__PROBLEM__: Stop at the line that contains "The width and height of the screenshot is (1225, 592).". Until then, set down each line of the records exactly, beginning with the first, and skip pictures.

__PROVIDED RECORDS__:
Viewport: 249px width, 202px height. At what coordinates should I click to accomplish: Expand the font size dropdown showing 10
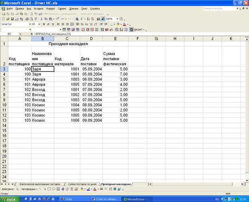39,24
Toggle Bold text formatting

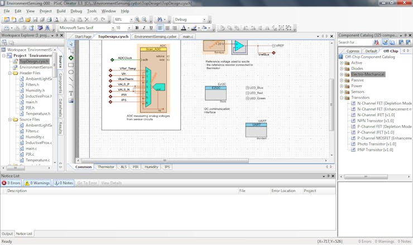click(x=137, y=28)
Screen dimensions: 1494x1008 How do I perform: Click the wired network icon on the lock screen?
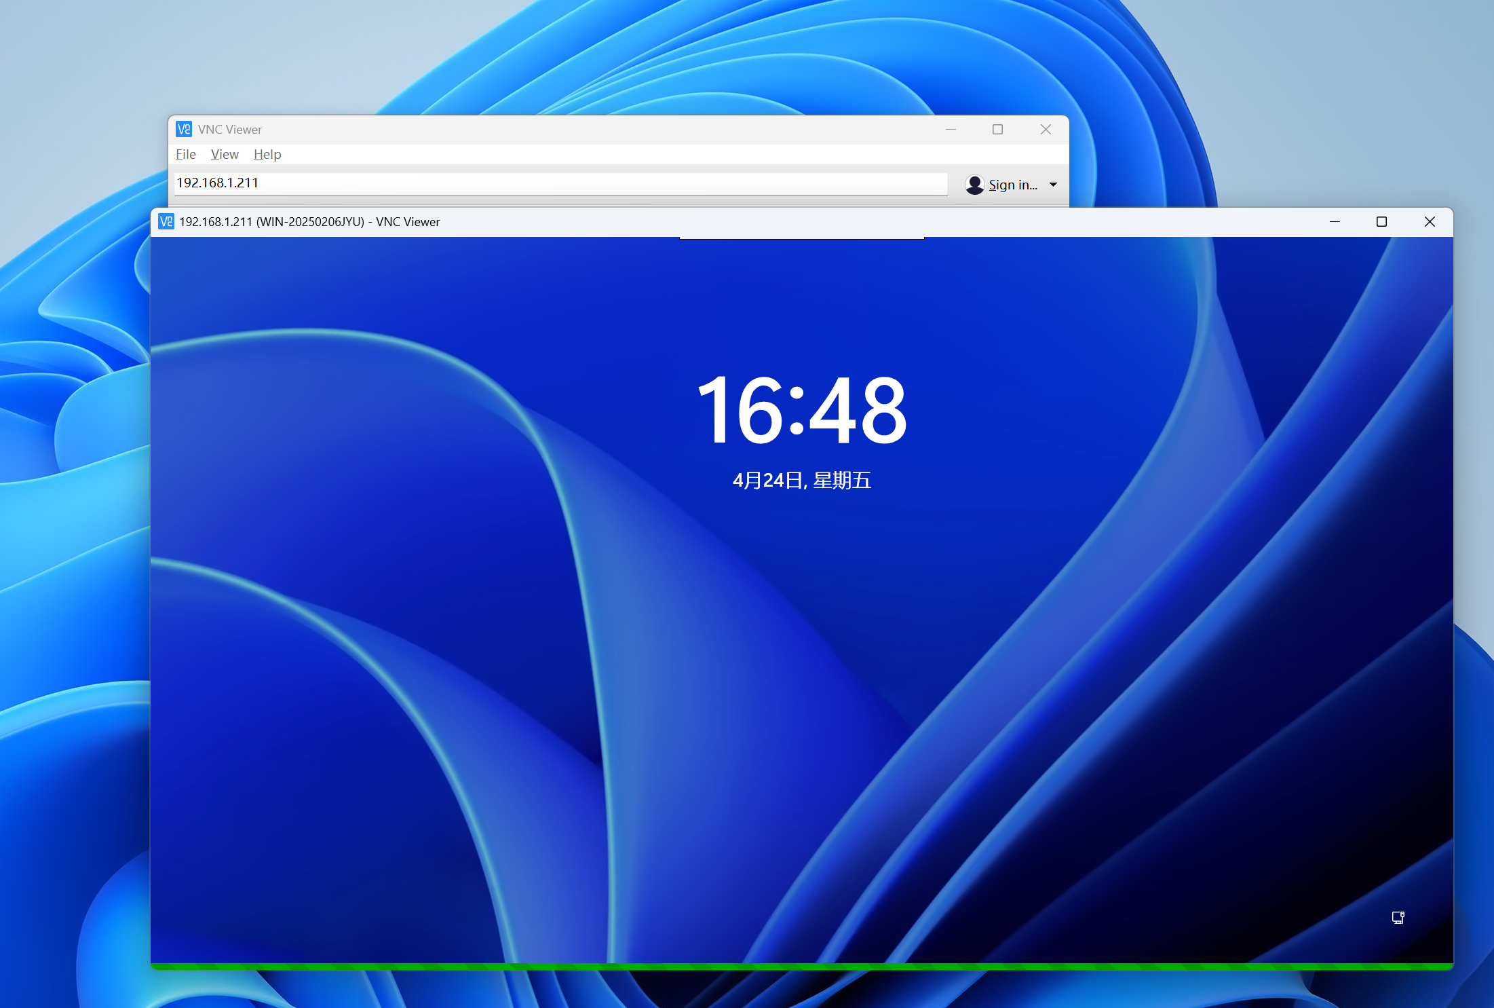(1398, 918)
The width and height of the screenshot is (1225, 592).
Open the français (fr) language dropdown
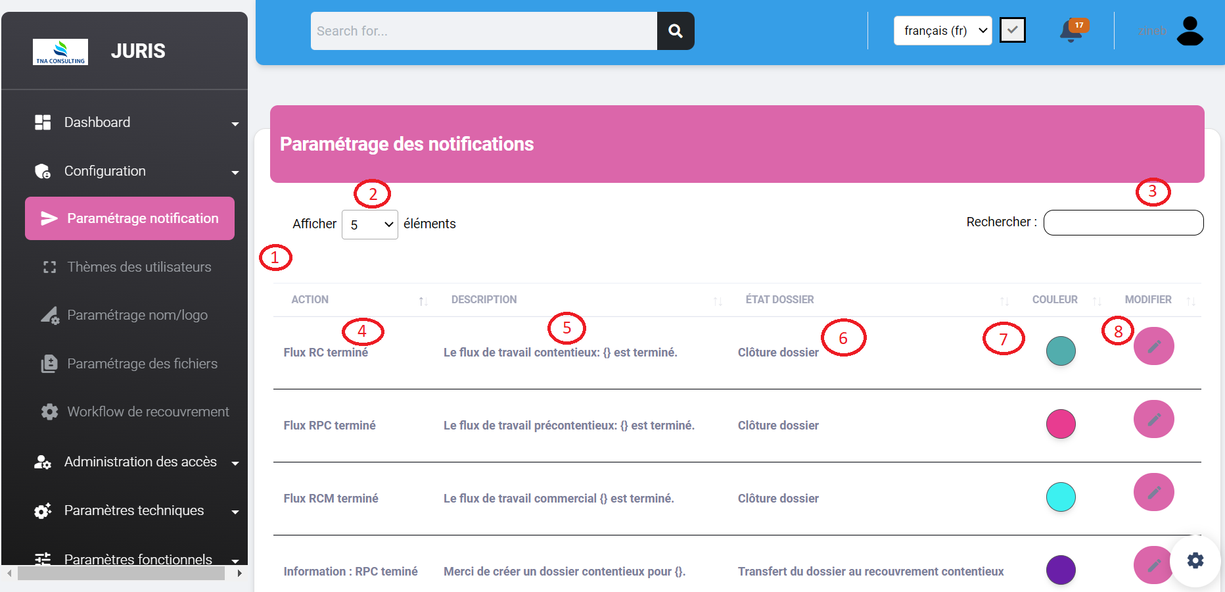pos(942,31)
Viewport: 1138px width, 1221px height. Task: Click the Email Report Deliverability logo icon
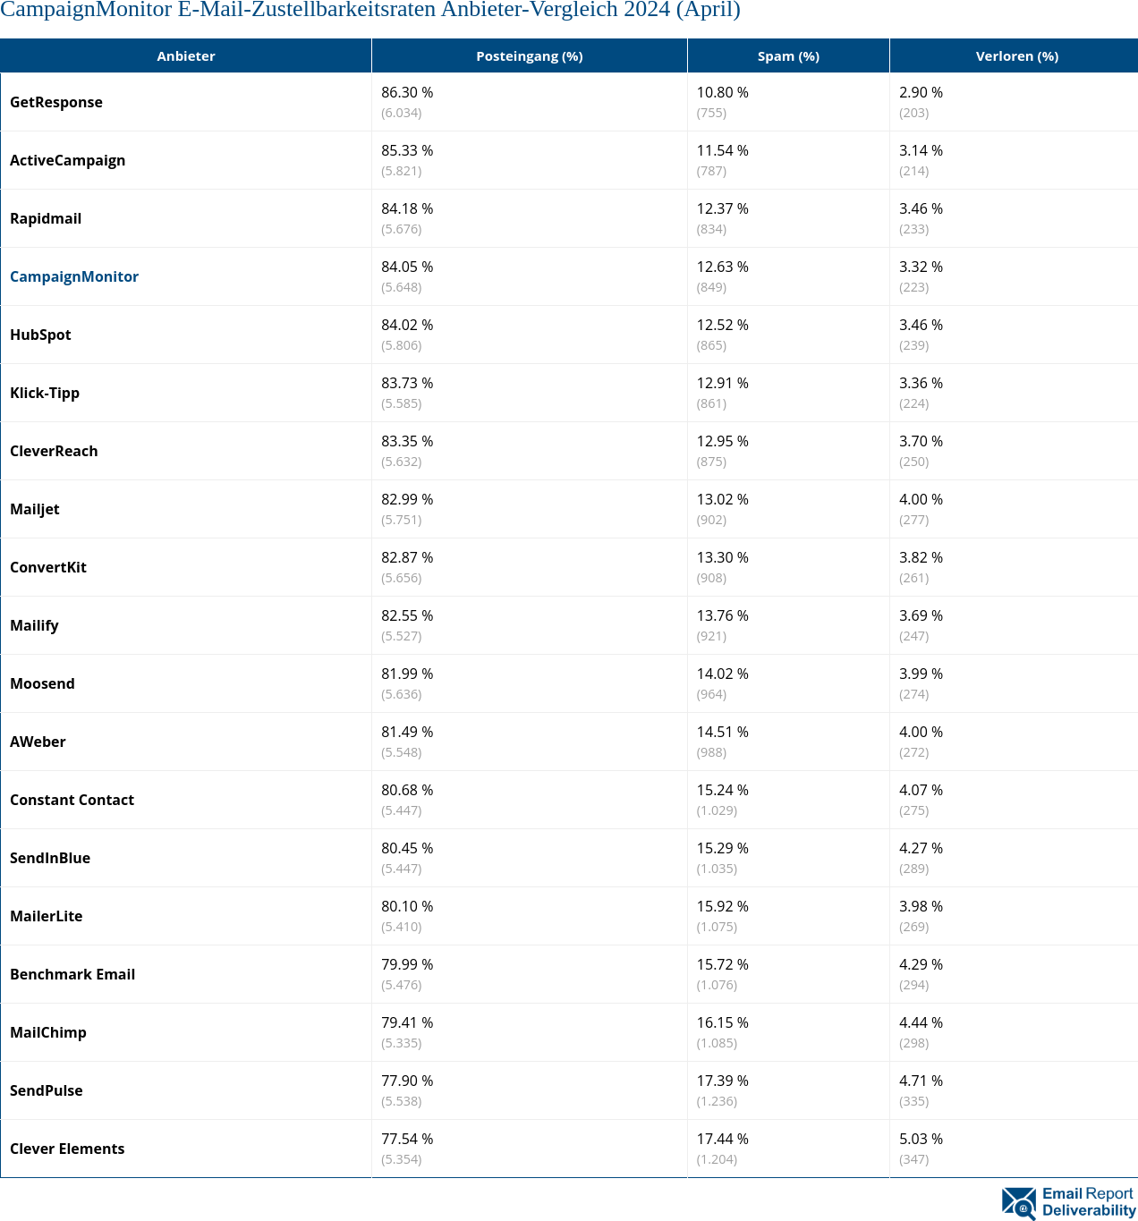click(1018, 1203)
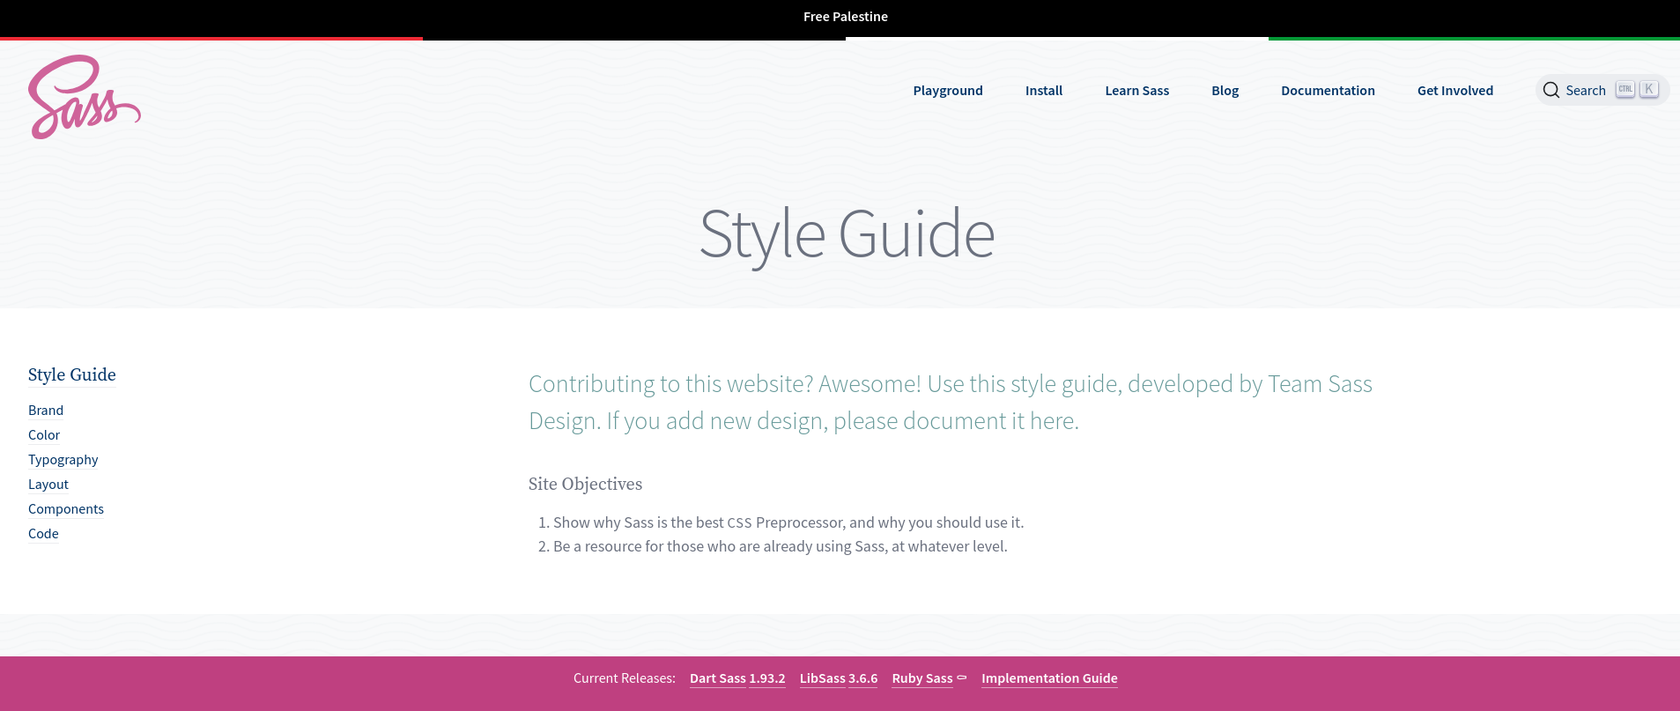Go to the Install page

[1043, 91]
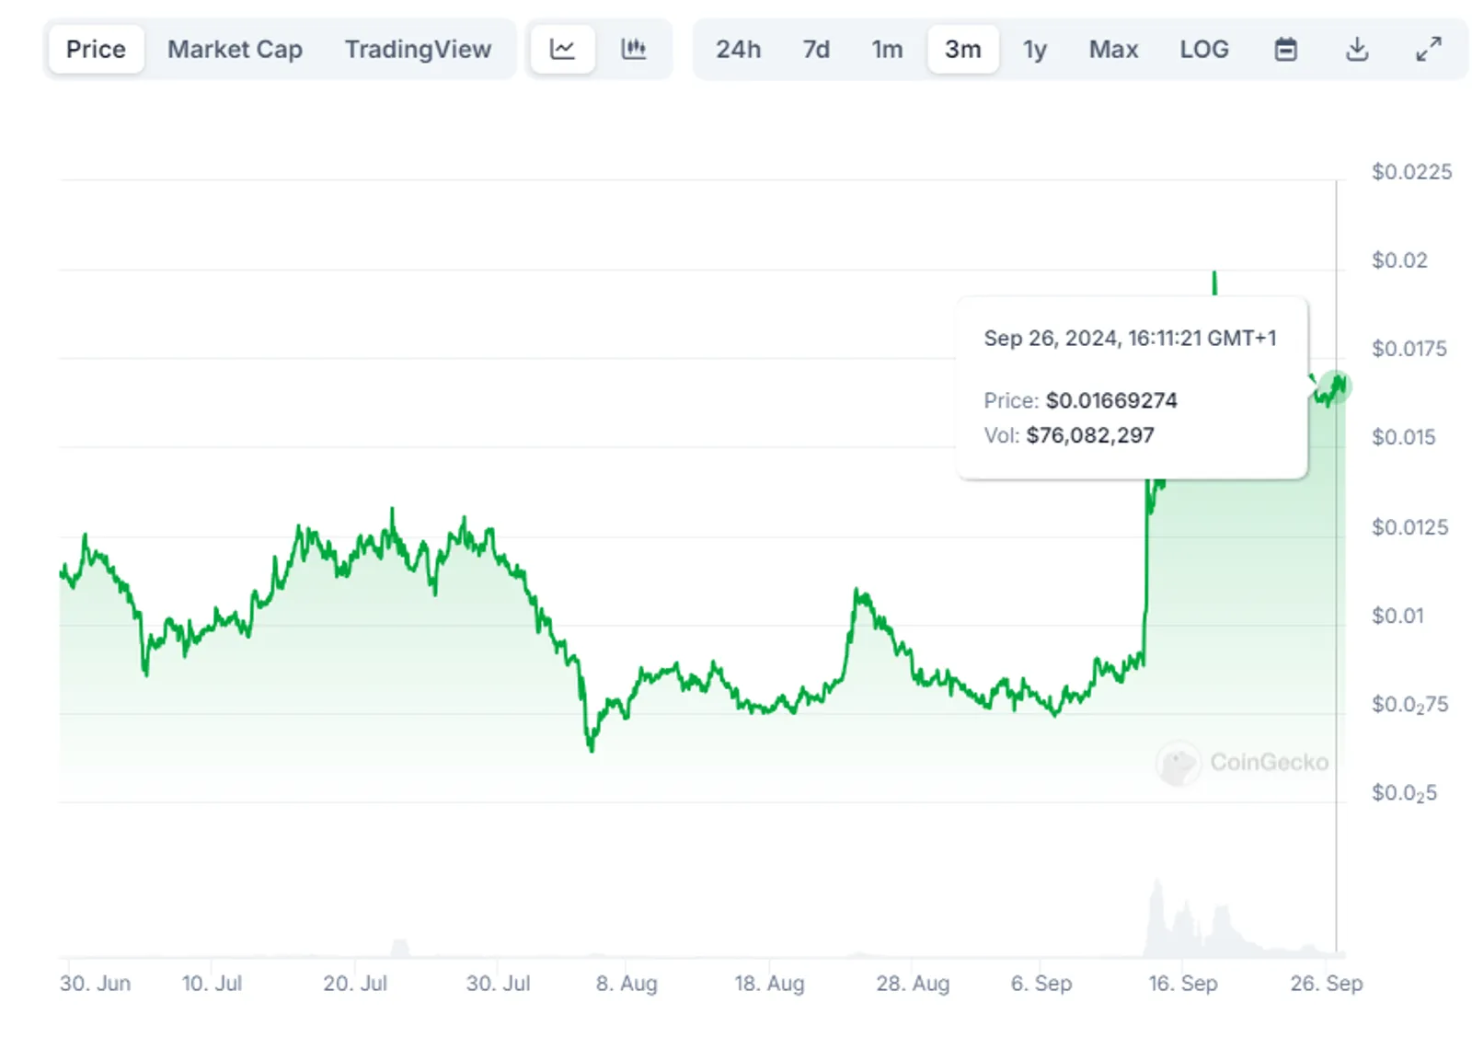Switch to the candlestick chart icon
Screen dimensions: 1472x1037
pyautogui.click(x=634, y=49)
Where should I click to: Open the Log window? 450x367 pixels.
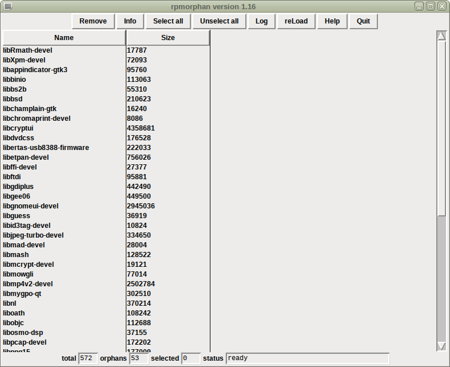pyautogui.click(x=261, y=21)
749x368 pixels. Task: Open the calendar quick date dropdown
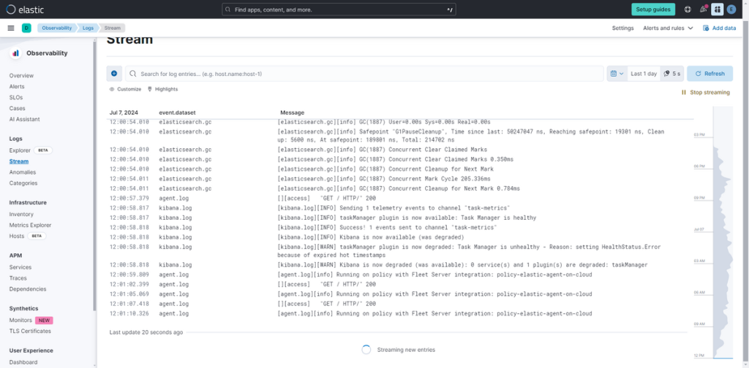coord(617,74)
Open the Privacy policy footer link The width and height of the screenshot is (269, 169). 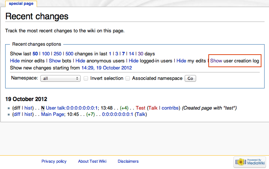(x=54, y=161)
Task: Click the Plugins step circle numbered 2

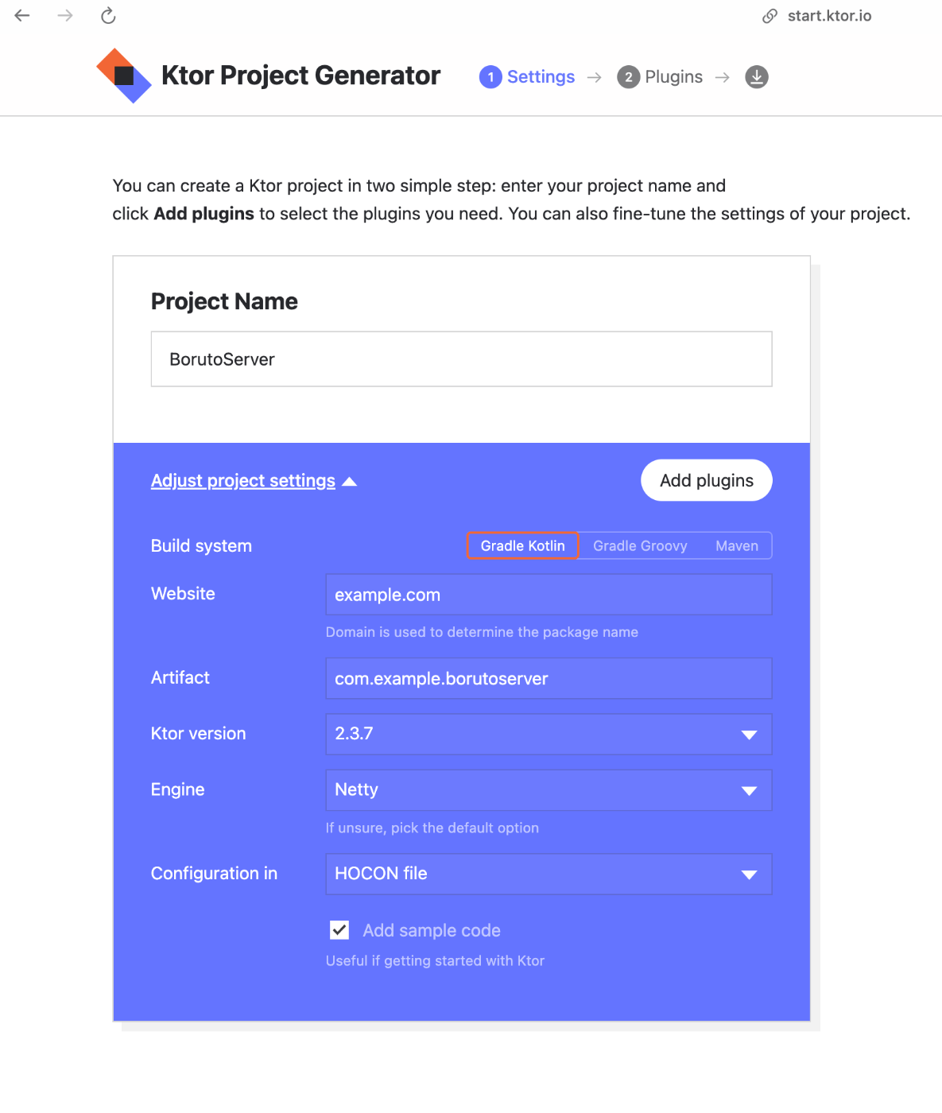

__SOLUTION FOR THIS EXERCISE__:
Viewport: 249px width, 202px height. At what coordinates should I click to accomplish: Expand the font size dropdown showing 10
39,24
Toggle Bold text formatting

click(x=137, y=28)
Screen dimensions: 1494x1008 How do I perform: Click the wired network icon on the lock screen?
(1398, 918)
The width and height of the screenshot is (1225, 592).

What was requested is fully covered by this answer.